_PASSAGE DU TEXTE:_
-.-.-
Un article sur les farines animales paru dans le journal » La Tribune » le 3 juin dernier a provoqué un véritable emballement médiatique et un vent de panique chez les agriculteurs et les consommateurs ! A l’origine de l’étincelle : un document » Power point » du Conseil national de l’alimentation (CNA) qui résume un rapport d’étapes encore non publié et qui serait favorable à une réintroduction des farines animales dans l’alimentation de certains animaux.
Le CNA, émanation des Ministères de l’Agriculture, de la Santé et de la Consommation est composé d’autorités médicales, d’agriculteurs, d’industriels et de représentants des consommateurs. Cependant même en cas d’avis favorable, rien n’indique que la France ouvrira ses portes aux farines animales. En effet, la décision de la réintroduction ne peut être prise que par le Parlement européen.
Toutefois, force est de constater que le débat existe et qu’un certain nombre de rapports émanant d’autorités européennes et françaises vont dans le sens d’un retour des farines de viande. Selon une feuille de route tracée en juillet 2010, Bruxelles proposait ainsi de lever l’interdiction du recours à certaines farines pour l’alimentation des non-ruminants (porcs, volailles, poissons), estimant que les conditions sanitaires d’il y a dix ans ne sont plus valides aujourd’hui. Ainsi selon l’autorité européenne de sécurité des aliments (EFSA), les risques seraient « négligeables » si l’on nourrissait les non-ruminants avec des farines animales sécurisées issues d’espèces différentes pour éviter le cannibalisme. Il est cependant exclu aussi bien par l’ESFA que le CNA de revenir aux protéines animales pour les ruminants tels que les vaches ou les moutons, censés se nourrir d’herbe.
-.-.-
_DONNÉES AFFICHÉES:_
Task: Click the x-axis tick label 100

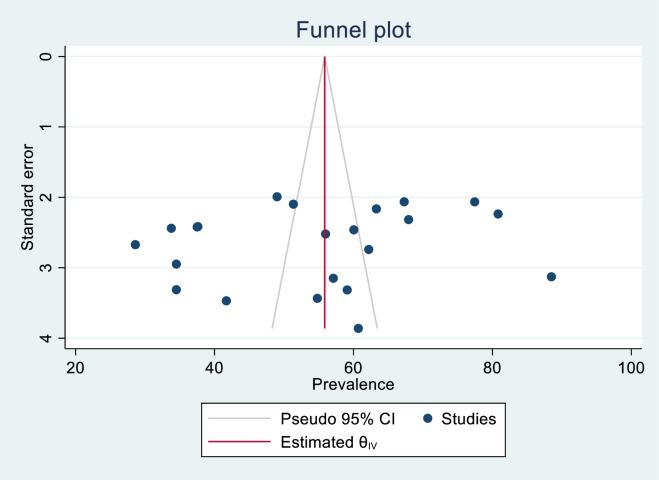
-.-.-
_CONSIGNE:_ Dans le texte sur les farines animales, relevez toutes les catégories de membres qui composent le CNA. Les lignes forment un contenu distinct du texte.

_VOTRE RÉPONSE:_
- des autorités médicales
- des agriculteurs
- des industriels
- des représentants des consommateurs